Wire it into your Deployment like this—the container runs the wrapper, and the wrapper execs your binary so signals still reach the app:

yaml
spec:
  template:
    spec:
      securityContext:
        runAsNonRoot: true
        runAsUser: 1000
      containers:
      - name: app
        image: your-registry/your-app:1.0
        command: ["/entrypoint.sh"]
        args: ["/usr/local/bin/your-app", "--config", "/config/app.yaml"]

If you prefer shell-only tuning without prlimit, the same idea works with ulimit -n immediately before exec:

bash
ulimit -n 65535
exec /usr/local/bin/your-app "$@"

Either pattern is portable across Kubernetes versions and does not require privileged Pods.

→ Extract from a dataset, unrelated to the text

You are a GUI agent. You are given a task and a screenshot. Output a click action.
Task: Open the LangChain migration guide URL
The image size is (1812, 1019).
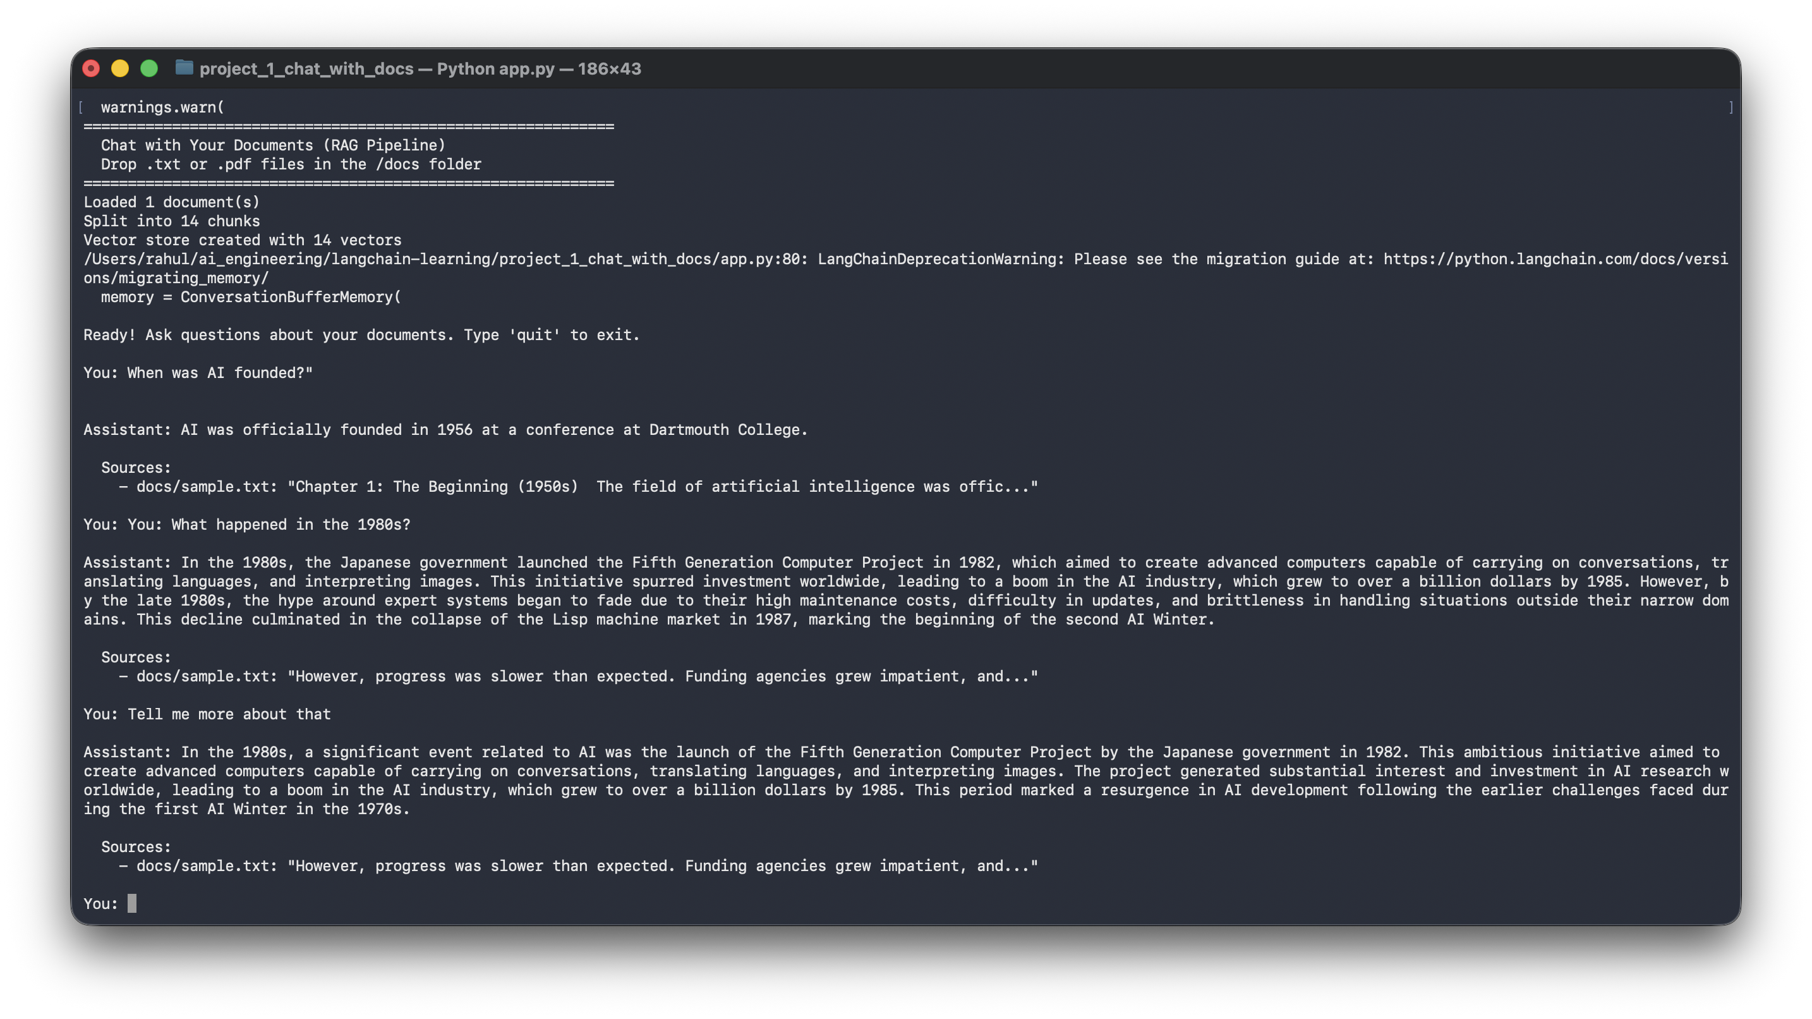[x=1548, y=258]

Multiple processes: which entrypoint script to use

ulimit and prlimit apply to one process. Child processes inherit the parent’s limits at fork time—they do not pick up limits you set later in a sibling or in another container. How you wire the entrypoint depends on how many processes you run inside one container, and whether you use sidecars.

One main app that forks workers or threads

If your container runs a single binary (Java, Go, nginx, a Python app) and that process creates threads or child workers, wrap that binary with exec prlimit so it becomes PID 1 with the right limits. Every descendant inherits them:

bash
#!/bin/sh
set -eu
exec prlimit --nofile=65535:65535 --nproc=4096:4096 -- /usr/local/bin/your-app "$@"

After deploy, one check on the app PID is enough: cat /proc/1/limits (when the app is PID 1) or cat /proc/<app-pid>/limits.

Shell entrypoint that starts several background processes

Legacy images sometimes use a shell script that launches more than one daemon in the same container. Set limits on the shell before you start any background job—children forked from that shell inherit what the shell already has:

bash
#!/bin/sh
set -eu

# Apply once on the entrypoint shell; background children inherit these limits.
ulimit -n 65535
ulimit -u 4096

/usr/local/bin/worker-a &
/usr/local/bin/worker-b &
wait

If you need different limits per worker, run prlimit on each command instead of relying on one shared shell ulimit:

bash
#!/bin/sh
set -eu

prlimit --nofile=65535:65535 -- /usr/local/bin/worker-a &
prlimit --nofile=131072:131072 -- /usr/local/bin/worker-b &
wait

Each worker gets its own limit set at start time. PID 1 remains the shell (runtime defaults on the shell itself usually do not matter unless the shell opens many files).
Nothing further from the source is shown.